▶ Exercise instructions
Write out the lines starting at the one that holds "[Instagram] (89, 2008)" and ending with the final line of the data, exactly and with no others.

═══ Data excerpts

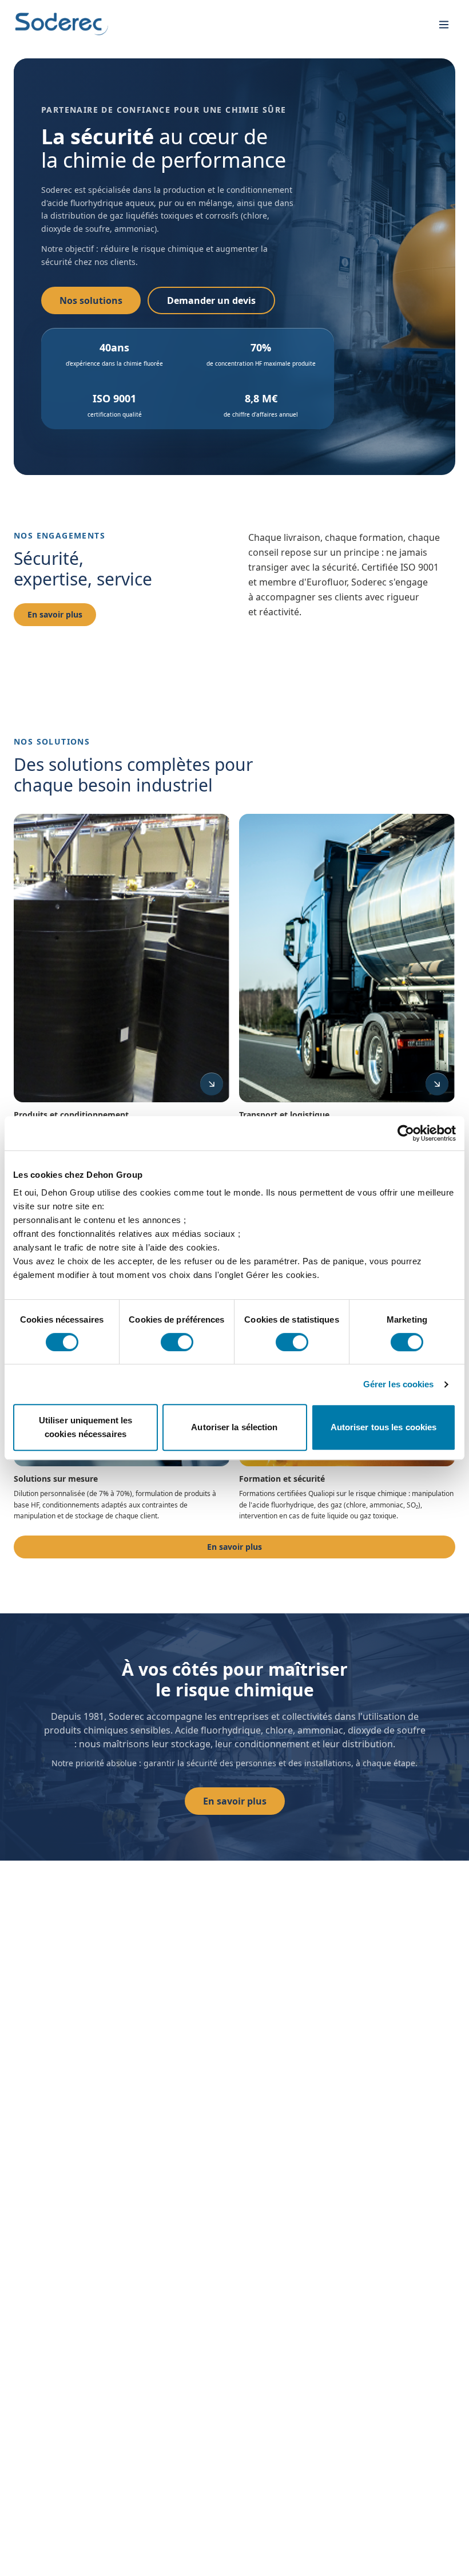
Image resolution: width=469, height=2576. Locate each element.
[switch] (177, 1342)
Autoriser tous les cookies (384, 1427)
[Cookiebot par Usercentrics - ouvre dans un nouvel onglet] (406, 1133)
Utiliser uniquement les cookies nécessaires (85, 1427)
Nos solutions (90, 300)
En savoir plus (54, 614)
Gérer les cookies (398, 1384)
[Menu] (443, 24)
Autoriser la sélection (234, 1427)
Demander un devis (211, 300)
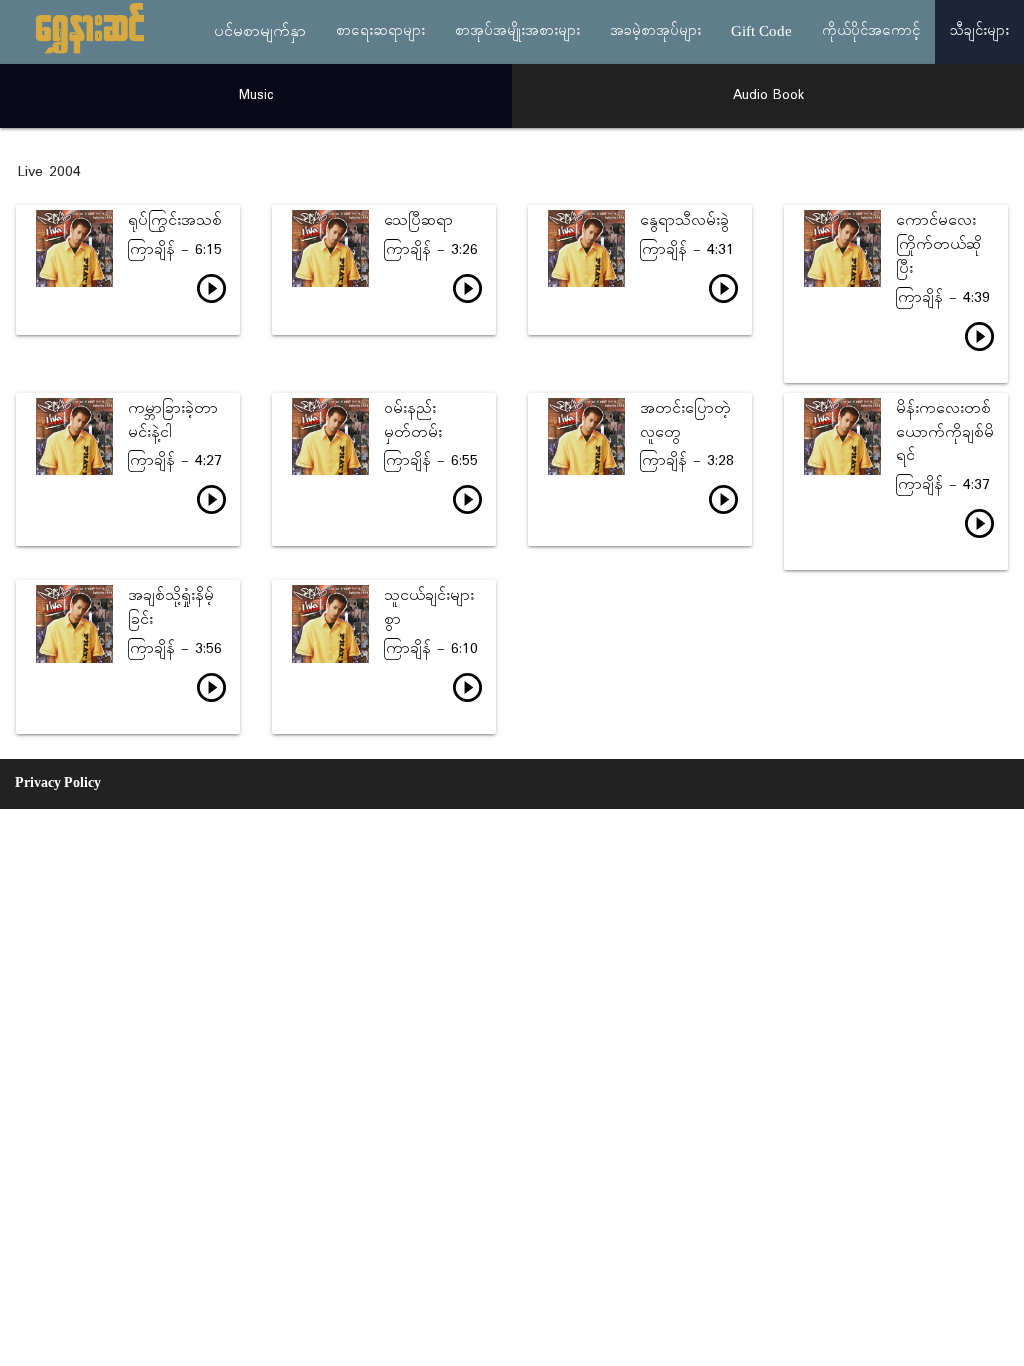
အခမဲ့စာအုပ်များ (655, 31)
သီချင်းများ (979, 31)
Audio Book (768, 95)
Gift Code (761, 32)
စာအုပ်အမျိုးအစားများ (517, 31)
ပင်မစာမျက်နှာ (260, 32)
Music (256, 95)
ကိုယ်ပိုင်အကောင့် (871, 31)
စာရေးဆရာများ (380, 31)
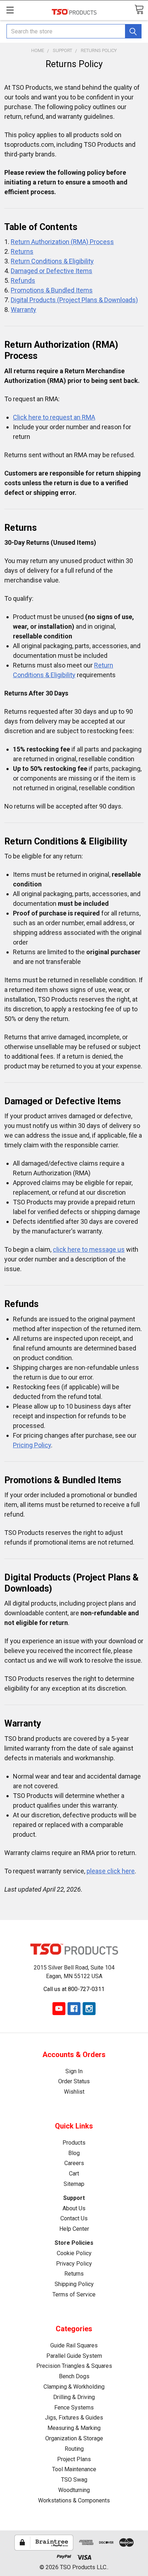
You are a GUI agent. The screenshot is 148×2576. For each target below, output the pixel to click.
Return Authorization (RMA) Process (62, 241)
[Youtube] (58, 2008)
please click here (111, 1871)
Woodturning (74, 2490)
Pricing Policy (32, 1445)
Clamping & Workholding (74, 2386)
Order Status (74, 2081)
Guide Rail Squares (74, 2345)
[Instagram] (89, 2008)
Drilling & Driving (74, 2397)
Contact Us (74, 2218)
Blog (74, 2153)
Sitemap (74, 2184)
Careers (74, 2163)
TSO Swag (74, 2479)
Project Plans (74, 2459)
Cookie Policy (74, 2253)
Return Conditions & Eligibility (52, 261)
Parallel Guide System (74, 2355)
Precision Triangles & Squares (74, 2365)
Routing (74, 2448)
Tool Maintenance (74, 2469)
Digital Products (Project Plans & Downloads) (74, 300)
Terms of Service (74, 2294)
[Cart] (139, 9)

══════

▶ Answer space
[Instagram] (89, 2008)
Drilling & Driving (74, 2397)
Contact Us (74, 2218)
Blog (74, 2153)
Sitemap (74, 2184)
Careers (74, 2163)
TSO Swag (74, 2479)
Project Plans (74, 2459)
Cookie Policy (74, 2253)
Return Conditions & Eligibility (52, 261)
Parallel Guide System (74, 2355)
Precision Triangles & Squares (74, 2365)
Routing (74, 2448)
Tool Maintenance (74, 2469)
Digital Products (Project Plans & Downloads) (74, 300)
Terms of Service (74, 2294)
[Cart] (139, 9)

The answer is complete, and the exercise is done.